Please take the records that follow and repeat exactly the lines starting with the line with "Click 產品資訊 breadcrumb link" and going on through the line with "Task: Click the green Anadolu Tekstil bar".

(Dataset entries)
-=-=-=-=-

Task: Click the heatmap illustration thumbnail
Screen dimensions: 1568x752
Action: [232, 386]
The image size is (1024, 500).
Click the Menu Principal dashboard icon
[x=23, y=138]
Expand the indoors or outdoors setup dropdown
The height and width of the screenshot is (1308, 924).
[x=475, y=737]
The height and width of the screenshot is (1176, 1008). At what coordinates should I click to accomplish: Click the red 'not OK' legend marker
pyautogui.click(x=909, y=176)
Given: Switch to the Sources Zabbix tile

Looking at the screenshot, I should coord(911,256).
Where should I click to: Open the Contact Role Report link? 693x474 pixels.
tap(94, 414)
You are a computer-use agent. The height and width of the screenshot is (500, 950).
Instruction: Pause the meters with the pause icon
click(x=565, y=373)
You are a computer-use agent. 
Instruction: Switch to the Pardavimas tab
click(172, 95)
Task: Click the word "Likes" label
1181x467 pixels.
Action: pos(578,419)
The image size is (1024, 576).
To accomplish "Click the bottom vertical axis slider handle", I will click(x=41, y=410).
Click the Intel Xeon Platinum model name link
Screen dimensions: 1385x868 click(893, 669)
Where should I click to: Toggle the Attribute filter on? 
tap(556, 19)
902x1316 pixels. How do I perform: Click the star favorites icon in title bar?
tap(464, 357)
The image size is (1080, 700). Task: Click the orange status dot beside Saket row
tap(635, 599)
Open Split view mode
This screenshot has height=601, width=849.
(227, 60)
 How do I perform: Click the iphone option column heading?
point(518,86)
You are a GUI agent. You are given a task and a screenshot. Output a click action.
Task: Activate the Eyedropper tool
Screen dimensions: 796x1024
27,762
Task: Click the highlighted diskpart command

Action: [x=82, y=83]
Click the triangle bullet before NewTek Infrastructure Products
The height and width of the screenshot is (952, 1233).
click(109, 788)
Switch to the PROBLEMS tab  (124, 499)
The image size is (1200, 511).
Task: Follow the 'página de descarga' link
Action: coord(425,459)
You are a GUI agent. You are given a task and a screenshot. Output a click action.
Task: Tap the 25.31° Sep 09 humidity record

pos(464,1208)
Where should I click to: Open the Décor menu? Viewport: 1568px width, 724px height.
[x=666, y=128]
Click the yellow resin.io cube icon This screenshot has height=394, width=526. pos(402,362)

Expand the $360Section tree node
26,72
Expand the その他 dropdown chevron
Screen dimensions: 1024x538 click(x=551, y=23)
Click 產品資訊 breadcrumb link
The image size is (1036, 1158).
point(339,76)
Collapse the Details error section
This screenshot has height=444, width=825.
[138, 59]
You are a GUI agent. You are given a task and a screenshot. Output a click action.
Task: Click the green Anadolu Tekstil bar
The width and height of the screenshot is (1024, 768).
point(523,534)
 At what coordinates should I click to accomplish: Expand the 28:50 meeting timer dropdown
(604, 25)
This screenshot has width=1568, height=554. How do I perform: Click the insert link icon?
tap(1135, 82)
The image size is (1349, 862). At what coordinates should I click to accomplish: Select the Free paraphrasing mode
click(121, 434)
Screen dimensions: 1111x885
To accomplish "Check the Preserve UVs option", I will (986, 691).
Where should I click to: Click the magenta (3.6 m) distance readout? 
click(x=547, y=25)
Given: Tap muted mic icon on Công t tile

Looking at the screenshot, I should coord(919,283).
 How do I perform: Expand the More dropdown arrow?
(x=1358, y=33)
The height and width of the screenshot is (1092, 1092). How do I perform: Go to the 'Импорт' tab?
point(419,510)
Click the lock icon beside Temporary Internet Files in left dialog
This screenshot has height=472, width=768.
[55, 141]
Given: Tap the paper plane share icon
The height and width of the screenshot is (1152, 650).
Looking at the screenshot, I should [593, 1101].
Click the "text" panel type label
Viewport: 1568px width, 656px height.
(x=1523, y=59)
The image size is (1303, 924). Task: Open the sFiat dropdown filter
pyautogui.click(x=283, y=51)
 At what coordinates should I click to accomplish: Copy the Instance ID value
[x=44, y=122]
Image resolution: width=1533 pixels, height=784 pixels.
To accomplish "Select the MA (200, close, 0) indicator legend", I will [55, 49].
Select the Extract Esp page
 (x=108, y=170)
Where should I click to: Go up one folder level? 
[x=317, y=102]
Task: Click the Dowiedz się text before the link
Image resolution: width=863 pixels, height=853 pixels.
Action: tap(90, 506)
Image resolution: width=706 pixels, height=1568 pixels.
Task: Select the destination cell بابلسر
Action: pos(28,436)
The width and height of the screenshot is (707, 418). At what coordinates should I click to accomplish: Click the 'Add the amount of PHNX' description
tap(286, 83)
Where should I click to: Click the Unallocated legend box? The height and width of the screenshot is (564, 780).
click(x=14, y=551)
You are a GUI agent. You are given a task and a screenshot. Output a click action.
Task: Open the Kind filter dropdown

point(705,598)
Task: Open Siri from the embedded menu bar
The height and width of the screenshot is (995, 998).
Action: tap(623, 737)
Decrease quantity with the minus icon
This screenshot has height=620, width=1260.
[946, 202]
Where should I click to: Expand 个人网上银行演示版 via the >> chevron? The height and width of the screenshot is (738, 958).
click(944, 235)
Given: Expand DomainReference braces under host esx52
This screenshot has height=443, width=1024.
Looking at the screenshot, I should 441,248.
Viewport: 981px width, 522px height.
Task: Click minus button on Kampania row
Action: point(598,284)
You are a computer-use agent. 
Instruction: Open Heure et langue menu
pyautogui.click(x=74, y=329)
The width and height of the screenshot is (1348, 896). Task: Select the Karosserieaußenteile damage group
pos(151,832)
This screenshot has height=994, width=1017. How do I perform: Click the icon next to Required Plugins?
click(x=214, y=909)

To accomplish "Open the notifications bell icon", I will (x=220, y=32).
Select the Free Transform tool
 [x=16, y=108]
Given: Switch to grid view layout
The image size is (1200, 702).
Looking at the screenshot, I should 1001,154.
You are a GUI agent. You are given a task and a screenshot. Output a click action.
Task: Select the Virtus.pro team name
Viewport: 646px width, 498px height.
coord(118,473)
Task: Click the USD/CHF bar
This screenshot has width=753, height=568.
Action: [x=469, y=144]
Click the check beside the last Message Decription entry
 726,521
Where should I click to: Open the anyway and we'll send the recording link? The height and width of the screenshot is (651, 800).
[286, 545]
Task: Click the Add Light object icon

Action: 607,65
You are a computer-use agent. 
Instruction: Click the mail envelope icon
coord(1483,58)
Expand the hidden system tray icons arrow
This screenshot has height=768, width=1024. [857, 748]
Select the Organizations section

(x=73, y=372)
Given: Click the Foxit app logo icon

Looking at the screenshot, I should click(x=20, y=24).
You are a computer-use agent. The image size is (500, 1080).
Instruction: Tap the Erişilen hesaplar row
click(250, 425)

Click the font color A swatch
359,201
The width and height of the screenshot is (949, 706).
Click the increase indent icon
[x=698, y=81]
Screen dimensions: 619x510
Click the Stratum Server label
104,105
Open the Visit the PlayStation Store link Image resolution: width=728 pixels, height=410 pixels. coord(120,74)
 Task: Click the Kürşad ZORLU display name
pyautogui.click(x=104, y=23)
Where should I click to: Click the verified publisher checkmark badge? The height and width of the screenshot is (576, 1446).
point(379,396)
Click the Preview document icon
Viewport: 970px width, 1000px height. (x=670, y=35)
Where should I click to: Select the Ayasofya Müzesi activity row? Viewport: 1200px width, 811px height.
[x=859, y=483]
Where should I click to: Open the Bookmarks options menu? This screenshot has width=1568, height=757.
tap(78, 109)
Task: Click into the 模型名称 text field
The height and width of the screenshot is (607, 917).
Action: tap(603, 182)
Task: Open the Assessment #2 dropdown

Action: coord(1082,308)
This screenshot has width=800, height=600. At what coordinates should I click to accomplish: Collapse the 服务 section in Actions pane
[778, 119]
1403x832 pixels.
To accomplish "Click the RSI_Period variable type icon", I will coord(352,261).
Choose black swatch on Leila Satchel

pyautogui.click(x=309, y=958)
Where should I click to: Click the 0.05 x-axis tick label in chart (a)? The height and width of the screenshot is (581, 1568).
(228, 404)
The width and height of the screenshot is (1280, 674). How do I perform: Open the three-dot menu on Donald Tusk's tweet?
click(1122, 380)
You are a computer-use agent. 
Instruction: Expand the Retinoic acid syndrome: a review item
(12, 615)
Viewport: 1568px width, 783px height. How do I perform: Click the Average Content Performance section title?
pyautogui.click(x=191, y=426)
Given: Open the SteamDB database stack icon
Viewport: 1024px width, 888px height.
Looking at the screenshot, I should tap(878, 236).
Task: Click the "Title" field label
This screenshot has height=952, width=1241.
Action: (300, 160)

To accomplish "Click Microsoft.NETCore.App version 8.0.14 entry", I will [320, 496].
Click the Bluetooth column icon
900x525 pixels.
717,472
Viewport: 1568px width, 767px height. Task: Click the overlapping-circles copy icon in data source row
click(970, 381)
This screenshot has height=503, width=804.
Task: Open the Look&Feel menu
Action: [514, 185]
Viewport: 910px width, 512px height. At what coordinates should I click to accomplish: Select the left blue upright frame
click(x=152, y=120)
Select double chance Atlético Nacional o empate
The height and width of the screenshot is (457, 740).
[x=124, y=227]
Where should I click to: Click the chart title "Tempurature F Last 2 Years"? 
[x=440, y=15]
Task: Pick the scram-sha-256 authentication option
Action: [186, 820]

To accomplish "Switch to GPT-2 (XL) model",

-=-=-=-=-

ANSWER SECTION ->
Click 產品資訊 breadcrumb link
The image size is (1036, 1158).
point(339,76)
Collapse the Details error section
This screenshot has height=444, width=825.
[138, 59]
You are a GUI agent. You are given a task and a screenshot. Output a click action.
Task: Click the green Anadolu Tekstil bar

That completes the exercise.